Manufacturing and Reliability of Nanoscale DevicesOwen Loh , Ph.D., Northwestern University, 2011.
Major Professor: Dr. Horacio D. Espinosa.
The International Technology Roadmap for Semiconductors (ITRS) identifies emerging technologies with the potential to sustain Moore’s Law. A necessary progression from conventional CMOS, to non-planer/dual gate CMOS, and ultimately to novel device architectures such as nanoelectromechanical systems (NEMS) is envisioned. The ITRS also identifies critical roadblocks which currently preclude advances beyond CMOS as a means to guide research and development efforts. Roadblocks specific to NEMS include widespread manufacturing challenges associated with manipulating one-dimensional nanostructures, and poor reliability arising from a number of prevalent failure modes. The weight of these roadblocks is evident well beyond the goals of the ITRS, where nanoelectromechanical sensors and other devices face similar obstacles.

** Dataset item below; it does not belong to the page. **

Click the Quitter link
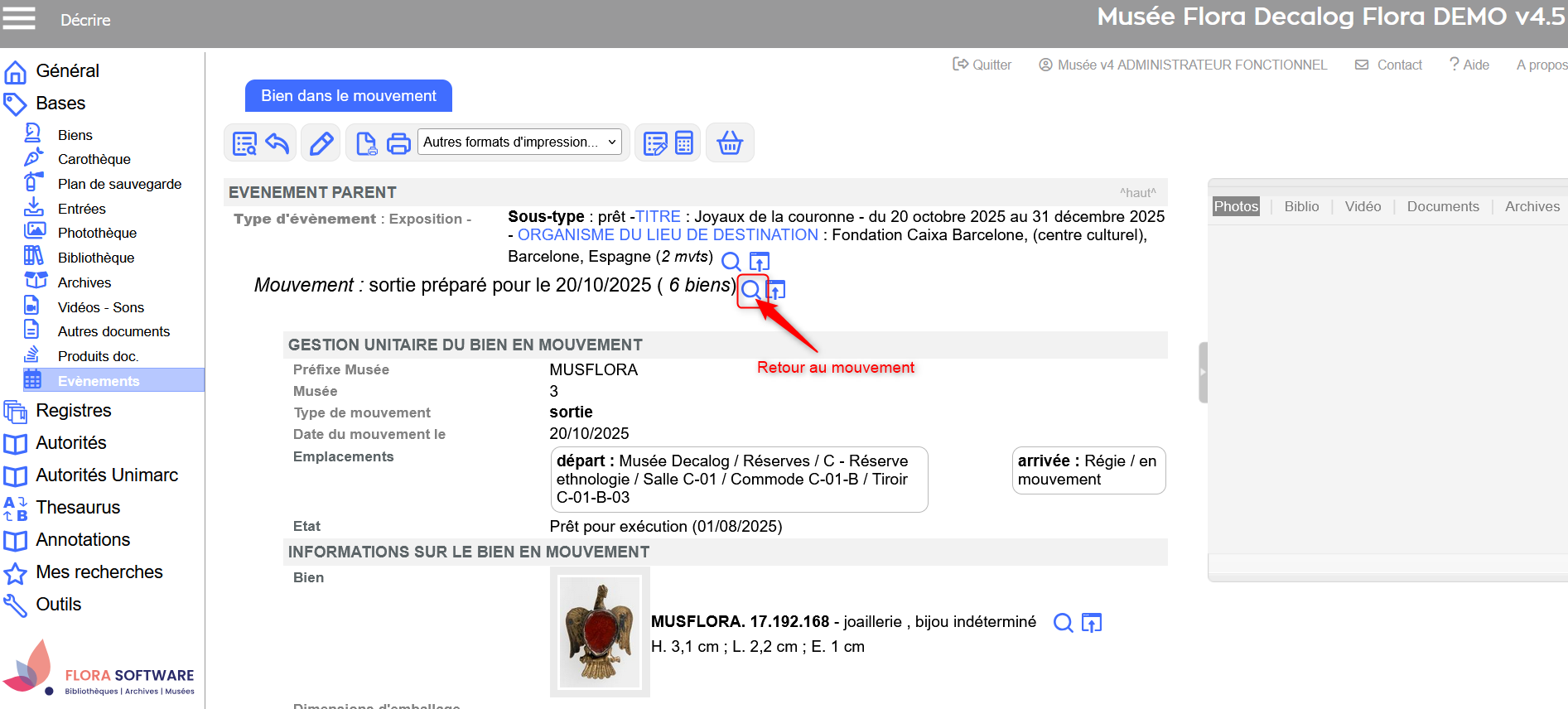This screenshot has width=1568, height=709. [x=982, y=65]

This thesis focuses on two critical challenges facing the development of robust carbon nanotube-based NEMS: scalable manufacturing methods, and understanding and eliminating prevalent failure modes. Toward the first challenge, probe-based nanomanufacturing schemes are developed to construct well-ordered arrays of individual carbon nanotubes from which NEMS can be fabricated. This work extends beyond the goals of the semiconductor industry, and demonstrates the ability to create functional sub-100-nanometer protein and drug arrays, as well as novel in vitro injection methods for single cell studies.

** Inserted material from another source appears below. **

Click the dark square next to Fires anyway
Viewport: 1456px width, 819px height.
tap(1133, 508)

The second part of this thesis identifies prevalent failure modes and their point of onset within the device design space. Again, these are addressed by the ITRS but have implications reaching well beyond the semiconductor industry. It then seeks to find the underlying mechanisms for the observed failure modes, and introduces easily-implemented solutions which exhibit the ability to eliminate or greatly-suppress the prevalent failure modes, enabling numerous device actuation cycles without failure and demonstrations of functionality not possible with failure-prone devices.